- _Requirements_
Give each line of the records below as a row in a Markdown table with the columns "Row" and "Text". Leave out blank lines.

------------------------------------------------

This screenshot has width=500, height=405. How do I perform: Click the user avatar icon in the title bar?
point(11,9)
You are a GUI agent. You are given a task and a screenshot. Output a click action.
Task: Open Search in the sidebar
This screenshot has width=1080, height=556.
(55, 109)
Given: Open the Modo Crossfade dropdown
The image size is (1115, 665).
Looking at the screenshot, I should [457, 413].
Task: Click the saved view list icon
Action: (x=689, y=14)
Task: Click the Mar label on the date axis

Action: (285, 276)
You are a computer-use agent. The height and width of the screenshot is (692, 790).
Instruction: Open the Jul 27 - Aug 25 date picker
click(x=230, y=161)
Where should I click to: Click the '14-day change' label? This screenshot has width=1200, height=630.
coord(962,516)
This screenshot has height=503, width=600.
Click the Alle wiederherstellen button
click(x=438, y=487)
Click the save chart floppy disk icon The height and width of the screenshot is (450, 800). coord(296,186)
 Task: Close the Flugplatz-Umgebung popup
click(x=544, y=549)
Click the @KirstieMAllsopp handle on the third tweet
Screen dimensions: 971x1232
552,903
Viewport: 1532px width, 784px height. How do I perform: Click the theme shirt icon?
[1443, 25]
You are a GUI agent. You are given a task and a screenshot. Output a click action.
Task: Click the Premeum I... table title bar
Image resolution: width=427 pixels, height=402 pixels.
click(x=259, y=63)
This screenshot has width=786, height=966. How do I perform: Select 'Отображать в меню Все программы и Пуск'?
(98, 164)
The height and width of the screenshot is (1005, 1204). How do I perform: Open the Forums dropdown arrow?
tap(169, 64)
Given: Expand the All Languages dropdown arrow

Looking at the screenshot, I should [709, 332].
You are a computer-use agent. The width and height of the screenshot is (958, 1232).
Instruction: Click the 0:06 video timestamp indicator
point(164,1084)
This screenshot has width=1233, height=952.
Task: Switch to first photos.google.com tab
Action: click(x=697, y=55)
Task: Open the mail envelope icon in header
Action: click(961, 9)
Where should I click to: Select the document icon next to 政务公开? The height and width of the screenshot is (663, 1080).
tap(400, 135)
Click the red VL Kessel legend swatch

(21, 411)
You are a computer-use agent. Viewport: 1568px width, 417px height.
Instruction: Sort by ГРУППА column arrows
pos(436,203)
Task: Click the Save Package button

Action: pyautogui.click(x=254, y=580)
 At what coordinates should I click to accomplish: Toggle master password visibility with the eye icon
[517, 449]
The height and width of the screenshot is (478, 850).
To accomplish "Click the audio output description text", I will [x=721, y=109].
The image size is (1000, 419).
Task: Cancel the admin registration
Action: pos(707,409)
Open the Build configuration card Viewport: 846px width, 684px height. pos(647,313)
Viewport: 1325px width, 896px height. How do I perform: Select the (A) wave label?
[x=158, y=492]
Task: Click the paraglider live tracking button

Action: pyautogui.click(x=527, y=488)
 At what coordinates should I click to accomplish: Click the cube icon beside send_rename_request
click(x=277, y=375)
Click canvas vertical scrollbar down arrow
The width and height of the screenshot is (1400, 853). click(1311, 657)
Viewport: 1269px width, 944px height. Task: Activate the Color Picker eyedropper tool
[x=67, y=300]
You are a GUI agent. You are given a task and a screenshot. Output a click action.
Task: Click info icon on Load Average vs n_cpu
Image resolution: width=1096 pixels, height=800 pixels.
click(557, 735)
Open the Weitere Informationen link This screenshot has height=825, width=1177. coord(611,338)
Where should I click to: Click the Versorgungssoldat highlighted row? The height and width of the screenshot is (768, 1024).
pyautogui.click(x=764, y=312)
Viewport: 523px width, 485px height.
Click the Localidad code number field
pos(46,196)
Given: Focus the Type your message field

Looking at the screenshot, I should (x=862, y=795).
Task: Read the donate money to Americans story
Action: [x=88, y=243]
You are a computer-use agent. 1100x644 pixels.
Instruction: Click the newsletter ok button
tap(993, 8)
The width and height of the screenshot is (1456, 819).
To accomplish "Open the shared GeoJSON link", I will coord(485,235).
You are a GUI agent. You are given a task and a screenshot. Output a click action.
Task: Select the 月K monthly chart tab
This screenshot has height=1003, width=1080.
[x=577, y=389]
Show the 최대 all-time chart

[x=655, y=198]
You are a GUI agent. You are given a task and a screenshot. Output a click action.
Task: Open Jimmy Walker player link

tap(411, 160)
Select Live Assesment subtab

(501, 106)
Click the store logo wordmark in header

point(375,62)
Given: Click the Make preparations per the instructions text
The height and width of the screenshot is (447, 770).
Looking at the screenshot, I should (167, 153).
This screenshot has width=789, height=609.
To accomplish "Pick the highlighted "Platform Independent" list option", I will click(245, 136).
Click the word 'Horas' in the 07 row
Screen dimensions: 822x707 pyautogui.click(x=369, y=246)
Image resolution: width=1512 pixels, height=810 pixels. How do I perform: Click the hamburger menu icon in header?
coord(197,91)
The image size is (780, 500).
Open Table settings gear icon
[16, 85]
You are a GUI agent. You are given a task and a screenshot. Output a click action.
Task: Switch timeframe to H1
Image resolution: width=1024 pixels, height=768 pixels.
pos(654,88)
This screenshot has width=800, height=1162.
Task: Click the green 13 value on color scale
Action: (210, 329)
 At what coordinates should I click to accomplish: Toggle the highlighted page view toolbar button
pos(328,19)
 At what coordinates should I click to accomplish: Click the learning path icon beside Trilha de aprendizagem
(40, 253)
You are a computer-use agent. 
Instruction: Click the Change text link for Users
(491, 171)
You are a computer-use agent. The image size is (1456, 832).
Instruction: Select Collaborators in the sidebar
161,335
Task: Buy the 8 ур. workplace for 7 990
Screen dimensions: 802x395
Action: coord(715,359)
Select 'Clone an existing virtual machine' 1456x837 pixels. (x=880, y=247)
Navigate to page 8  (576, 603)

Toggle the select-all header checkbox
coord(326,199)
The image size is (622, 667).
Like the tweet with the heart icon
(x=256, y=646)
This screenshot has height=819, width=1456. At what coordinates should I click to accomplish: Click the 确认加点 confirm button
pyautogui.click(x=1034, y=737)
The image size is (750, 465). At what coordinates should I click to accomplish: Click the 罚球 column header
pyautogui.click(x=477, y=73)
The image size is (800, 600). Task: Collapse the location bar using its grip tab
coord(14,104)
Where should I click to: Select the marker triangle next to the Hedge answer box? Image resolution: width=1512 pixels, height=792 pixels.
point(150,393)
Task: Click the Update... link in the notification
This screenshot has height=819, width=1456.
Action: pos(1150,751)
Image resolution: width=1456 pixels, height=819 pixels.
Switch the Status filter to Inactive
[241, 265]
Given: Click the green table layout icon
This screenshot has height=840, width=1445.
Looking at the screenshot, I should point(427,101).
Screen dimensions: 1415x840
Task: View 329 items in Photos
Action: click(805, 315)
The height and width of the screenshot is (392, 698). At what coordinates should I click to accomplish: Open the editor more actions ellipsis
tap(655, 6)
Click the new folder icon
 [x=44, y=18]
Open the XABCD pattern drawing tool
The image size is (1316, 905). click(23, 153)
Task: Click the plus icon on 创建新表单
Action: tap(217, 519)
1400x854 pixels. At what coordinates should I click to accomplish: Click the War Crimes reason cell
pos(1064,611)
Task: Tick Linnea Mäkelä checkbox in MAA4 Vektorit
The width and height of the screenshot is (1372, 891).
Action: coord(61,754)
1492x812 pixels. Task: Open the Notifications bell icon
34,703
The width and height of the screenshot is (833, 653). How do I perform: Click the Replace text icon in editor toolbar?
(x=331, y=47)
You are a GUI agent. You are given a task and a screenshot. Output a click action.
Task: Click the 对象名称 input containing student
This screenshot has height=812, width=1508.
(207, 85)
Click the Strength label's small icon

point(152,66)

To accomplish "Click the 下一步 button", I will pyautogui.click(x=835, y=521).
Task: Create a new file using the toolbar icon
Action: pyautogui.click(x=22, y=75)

------------------------------------------------

- _Task response_
| Row | Text |
|---|---|
| 1 | This screenshot has width=500, height=405. How do I perform: Click the user avatar icon in the title bar? |
| 2 | point(11,9) |
| 3 | You are a GUI agent. You are given a task and a screenshot. Output a click action. |
| 4 | Task: Open Search in the sidebar |
| 5 | This screenshot has width=1080, height=556. |
| 6 | (55, 109) |
| 7 | Given: Open the Modo Crossfade dropdown |
| 8 | The image size is (1115, 665). |
| 9 | Looking at the screenshot, I should [457, 413]. |
| 10 | Task: Click the saved view list icon |
| 11 | Action: (x=689, y=14) |
| 12 | Task: Click the Mar label on the date axis |
| 13 | Action: (285, 276) |
| 14 | You are a computer-use agent. The height and width of the screenshot is (692, 790). |
| 15 | Instruction: Open the Jul 27 - Aug 25 date picker |
| 16 | click(x=230, y=161) |
| 17 | Where should I click to: Click the '14-day change' label? This screenshot has width=1200, height=630. |
| 18 | coord(962,516) |
| 19 | This screenshot has height=503, width=600. |
| 20 | Click the Alle wiederherstellen button |
| 21 | click(x=438, y=487) |
| 22 | Click the save chart floppy disk icon The height and width of the screenshot is (450, 800). coord(296,186) |
| 23 |  Task: Close the Flugplatz-Umgebung popup |
| 24 | click(x=544, y=549) |
| 25 | Click the @KirstieMAllsopp handle on the third tweet |
| 26 | Screen dimensions: 971x1232 |
| 27 | 552,903 |
| 28 | Viewport: 1532px width, 784px height. How do I perform: Click the theme shirt icon? |
| 29 | [1443, 25] |
| 30 | You are a GUI agent. You are given a task and a screenshot. Output a click action. |
| 31 | Task: Click the Premeum I... table title bar |
| 32 | Image resolution: width=427 pixels, height=402 pixels. |
| 33 | click(x=259, y=63) |
| 34 | This screenshot has width=786, height=966. How do I perform: Select 'Отображать в меню Все программы и Пуск'? |
| 35 | (98, 164) |
| 36 | The height and width of the screenshot is (1005, 1204). How do I perform: Open the Forums dropdown arrow? |
| 37 | tap(169, 64) |
| 38 | Given: Expand the All Languages dropdown arrow |
| 39 | Looking at the screenshot, I should [709, 332]. |
| 40 | You are a computer-use agent. The width and height of the screenshot is (958, 1232). |
| 41 | Instruction: Click the 0:06 video timestamp indicator |
| 42 | point(164,1084) |
| 43 | This screenshot has width=1233, height=952. |
| 44 | Task: Switch to first photos.google.com tab |
| 45 | Action: click(x=697, y=55) |
| 46 | Task: Open the mail envelope icon in header |
| 47 | Action: click(961, 9) |
| 48 | Where should I click to: Select the document icon next to 政务公开? The height and width of the screenshot is (663, 1080). |
| 49 | tap(400, 135) |
| 50 | Click the red VL Kessel legend swatch |
| 51 | (21, 411) |
| 52 | You are a computer-use agent. Viewport: 1568px width, 417px height. |
| 53 | Instruction: Sort by ГРУППА column arrows |
| 54 | pos(436,203) |
| 55 | Task: Click the Save Package button |
| 56 | Action: pyautogui.click(x=254, y=580) |
| 57 |  At what coordinates should I click to accomplish: Toggle master password visibility with the eye icon |
| 58 | [517, 449] |
| 59 | The height and width of the screenshot is (478, 850). |
| 60 | To accomplish "Click the audio output description text", I will [x=721, y=109]. |
| 61 | The image size is (1000, 419). |
| 62 | Task: Cancel the admin registration |
| 63 | Action: pos(707,409) |
| 64 | Open the Build configuration card Viewport: 846px width, 684px height. pos(647,313) |
| 65 | Viewport: 1325px width, 896px height. How do I perform: Select the (A) wave label? |
| 66 | [x=158, y=492] |
| 67 | Task: Click the paraglider live tracking button |
| 68 | Action: pyautogui.click(x=527, y=488) |
| 69 |  At what coordinates should I click to accomplish: Click the cube icon beside send_rename_request |
| 70 | click(x=277, y=375) |
| 71 | Click canvas vertical scrollbar down arrow |
| 72 | The width and height of the screenshot is (1400, 853). click(1311, 657) |
| 73 | Viewport: 1269px width, 944px height. Task: Activate the Color Picker eyedropper tool |
| 74 | [x=67, y=300] |
| 75 | You are a GUI agent. You are given a task and a screenshot. Output a click action. |
| 76 | Task: Click info icon on Load Average vs n_cpu |
| 77 | Image resolution: width=1096 pixels, height=800 pixels. |
| 78 | click(557, 735) |
| 79 | Open the Weitere Informationen link This screenshot has height=825, width=1177. coord(611,338) |
| 80 | Where should I click to: Click the Versorgungssoldat highlighted row? The height and width of the screenshot is (768, 1024). |
| 81 | pyautogui.click(x=764, y=312) |
| 82 | Viewport: 523px width, 485px height. |
| 83 | Click the Localidad code number field |
| 84 | pos(46,196) |
| 85 | Given: Focus the Type your message field |
| 86 | Looking at the screenshot, I should (x=862, y=795). |
| 87 | Task: Read the donate money to Americans story |
| 88 | Action: [x=88, y=243] |
| 89 | You are a computer-use agent. 1100x644 pixels. |
| 90 | Instruction: Click the newsletter ok button |
| 91 | tap(993, 8) |
| 92 | The width and height of the screenshot is (1456, 819). |
| 93 | To accomplish "Open the shared GeoJSON link", I will coord(485,235). |
| 94 | You are a GUI agent. You are given a task and a screenshot. Output a click action. |
| 95 | Task: Select the 月K monthly chart tab |
| 96 | This screenshot has height=1003, width=1080. |
| 97 | [x=577, y=389] |
| 98 | Show the 최대 all-time chart |
| 99 | [x=655, y=198] |
| 100 | You are a GUI agent. You are given a task and a screenshot. Output a click action. |
| 101 | Task: Open Jimmy Walker player link |
| 102 | tap(411, 160) |
| 103 | Select Live Assesment subtab |
| 104 | (501, 106) |
| 105 | Click the store logo wordmark in header |
| 106 | point(375,62) |
| 107 | Given: Click the Make preparations per the instructions text |
| 108 | The height and width of the screenshot is (447, 770). |
| 109 | Looking at the screenshot, I should (167, 153). |
| 110 | This screenshot has width=789, height=609. |
| 111 | To accomplish "Pick the highlighted "Platform Independent" list option", I will click(245, 136). |
| 112 | Click the word 'Horas' in the 07 row |
| 113 | Screen dimensions: 822x707 pyautogui.click(x=369, y=246) |
| 114 | Image resolution: width=1512 pixels, height=810 pixels. How do I perform: Click the hamburger menu icon in header? |
| 115 | coord(197,91) |
| 116 | The image size is (780, 500). |
| 117 | Open Table settings gear icon |
| 118 | [16, 85] |
| 119 | You are a GUI agent. You are given a task and a screenshot. Output a click action. |
| 120 | Task: Switch timeframe to H1 |
| 121 | Image resolution: width=1024 pixels, height=768 pixels. |
| 122 | pos(654,88) |
| 123 | This screenshot has width=800, height=1162. |
| 124 | Task: Click the green 13 value on color scale |
| 125 | Action: (210, 329) |
| 126 |  At what coordinates should I click to accomplish: Toggle the highlighted page view toolbar button |
| 127 | pos(328,19) |
| 128 |  At what coordinates should I click to accomplish: Click the learning path icon beside Trilha de aprendizagem |
| 129 | (40, 253) |
| 130 | You are a computer-use agent.  |
| 131 | Instruction: Click the Change text link for Users |
| 132 | (491, 171) |
| 133 | You are a computer-use agent. The image size is (1456, 832). |
| 134 | Instruction: Select Collaborators in the sidebar |
| 135 | 161,335 |
| 136 | Task: Buy the 8 ур. workplace for 7 990 |
| 137 | Screen dimensions: 802x395 |
| 138 | Action: coord(715,359) |
| 139 | Select 'Clone an existing virtual machine' 1456x837 pixels. (x=880, y=247) |
| 140 | Navigate to page 8  (576, 603) |
| 141 | Toggle the select-all header checkbox |
| 142 | coord(326,199) |
| 143 | The image size is (622, 667). |
| 144 | Like the tweet with the heart icon |
| 145 | (x=256, y=646) |
| 146 | This screenshot has height=819, width=1456. At what coordinates should I click to accomplish: Click the 确认加点 confirm button |
| 147 | pyautogui.click(x=1034, y=737) |
| 148 | The image size is (750, 465). At what coordinates should I click to accomplish: Click the 罚球 column header |
| 149 | pyautogui.click(x=477, y=73) |
| 150 | The image size is (800, 600). Task: Collapse the location bar using its grip tab |
| 151 | coord(14,104) |
| 152 | Where should I click to: Select the marker triangle next to the Hedge answer box? Image resolution: width=1512 pixels, height=792 pixels. |
| 153 | point(150,393) |
| 154 | Task: Click the Update... link in the notification |
| 155 | This screenshot has height=819, width=1456. |
| 156 | Action: pos(1150,751) |
| 157 | Image resolution: width=1456 pixels, height=819 pixels. |
| 158 | Switch the Status filter to Inactive |
| 159 | [241, 265] |
| 160 | Given: Click the green table layout icon |
| 161 | This screenshot has height=840, width=1445. |
| 162 | Looking at the screenshot, I should point(427,101). |
| 163 | Screen dimensions: 1415x840 |
| 164 | Task: View 329 items in Photos |
| 165 | Action: click(805, 315) |
| 166 | The height and width of the screenshot is (392, 698). At what coordinates should I click to accomplish: Open the editor more actions ellipsis |
| 167 | tap(655, 6) |
| 168 | Click the new folder icon |
| 169 |  [x=44, y=18] |
| 170 | Open the XABCD pattern drawing tool |
| 171 | The image size is (1316, 905). click(23, 153) |
| 172 | Task: Click the plus icon on 创建新表单 |
| 173 | Action: tap(217, 519) |
| 174 | 1400x854 pixels. At what coordinates should I click to accomplish: Click the War Crimes reason cell |
| 175 | pos(1064,611) |
| 176 | Task: Tick Linnea Mäkelä checkbox in MAA4 Vektorit |
| 177 | The width and height of the screenshot is (1372, 891). |
| 178 | Action: coord(61,754) |
| 179 | 1492x812 pixels. Task: Open the Notifications bell icon |
| 180 | 34,703 |
| 181 | The width and height of the screenshot is (833, 653). How do I perform: Click the Replace text icon in editor toolbar? |
| 182 | (x=331, y=47) |
| 183 | You are a GUI agent. You are given a task and a screenshot. Output a click action. |
| 184 | Task: Click the 对象名称 input containing student |
| 185 | This screenshot has height=812, width=1508. |
| 186 | (207, 85) |
| 187 | Click the Strength label's small icon |
| 188 | point(152,66) |
| 189 | To accomplish "Click the 下一步 button", I will pyautogui.click(x=835, y=521). |
| 190 | Task: Create a new file using the toolbar icon |
| 191 | Action: pyautogui.click(x=22, y=75) |